Sud-Ouest
9 août 1992

Jacques Bertin
Un poète sans partition

"Plain-chant, pleine page", c'est l'écriture
nue d'un chanteur qu'on aurait tort d'oublier

En vingt-cinq ans de "carrière", l'auteur-compositeur-interprète Jacques Bertin a sorti une quinzaine de vinyles et quelques compact discs, mais personne n'en sait rien. Jacques Bertin n'est pas une vedette. Dieu le préserve du Top 50 et des sonos barbares des grandes cérémonies dites de la chanson française. Autour de lui pourtant, quelques milliers de fervents voudraient bien élargir le cercle et parlent de lui avec un certain fatalisme.

Luc Bérimont est mort. Bertin, lui, vit toujours aussi résolument éloigné des circuits, des modes et des compromissions. Faut-il laisser dire que c'est un chanteur maudit, superbe et "chiant" , comme l'affirma naguère Jean-François Khan sur France Inter? Le débat n'est plus trop de saison. Bertin s'est arrêté de chanter par les temps qui courent. Il retâte du journalisme, son métier d'origine, et sans doute continue d'écrire en secret des textes qui peuvent devenir des chansons.

Paroles à lire

Il est plus difficile d'ouvrir un livre que de brancher sa stéréo. C'est pourtant la proposition qui nous est faite avec le recueil "Plain-chant, pleine page", où l'on trouve l'essentiel des poèmes et chansons de l'"artiste" écrits au cours de la période l968-l992. L'expérience est rare et risquée pour la plupart des auteurs, y compris les plus solides et les plus aguerris de la chanson à texte. On s'en doutait, Bertin échappe encore une fois à la règle.
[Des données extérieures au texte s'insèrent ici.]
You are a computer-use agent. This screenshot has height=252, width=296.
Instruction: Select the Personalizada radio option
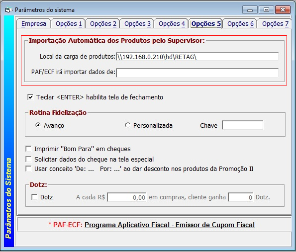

Ses paroles sont aussi faites pour être lues quand tout est silence. L'émotion est différente, plus nue et plus pure, plus intime encore. La musique est brute, celle de la langue seule. On entre dans l'atelier profond et secret de celui qui parle. Il est violent et fraternel, pointilliste pour fixer les paysages de l'enfance, amer et grave dans sa difficulté d'être, les nuits d'insomnies avec leur versant très noir, les étreintes manquées, la fuite de l'autre qui est une femme outrageusement maquillée, une passion ouverte, une blessure, un ami perdu. Il parle de la mort et de l'éternité des fleuves, des gens des campagnes de l'Ouest, son pays, installés dans des hivers très froids ou des étés de plomb suspendus à la verticale des villages dans une attente infinie. Il se moque et fustige avec véhémence les égoïsmes, les vanités, les histoires sensationnelles. Il s'engage dans une voie bien étroite, où l'on rencontre l'amitié, de la morale, quelques valeurs en rupture de stock, comme la dignité de l'homme le plus humble. L'homme est guetteur, veilleur de nuit, responsable à la base de la flamme vacillante du monde.

L'adhésion à la vie

Il n'y a pas d'abandon, parfois une tristesse tranquille, une lassitude, mais souvent des éclats d'espoir. Dans la préface de "Plain-chant, pleine page" , Pierre Veilletet écrit ceci: "Même lorsqu'elle broie du noir, la poésie de Jacques Bertin en extrait des couleurs. Elle échappe au désespoir par une adhésion sans relâche à la vie, ainsi la vie seule est-elle son œuvre complète. La poésie de Jacques Bertin nous fait le cœur vaste et le sang vermeil, parce que nous la sentons réveiller en nous la vieille vertu dont on voudrait nous détourner: la ferveur, mon ami, la ferveur".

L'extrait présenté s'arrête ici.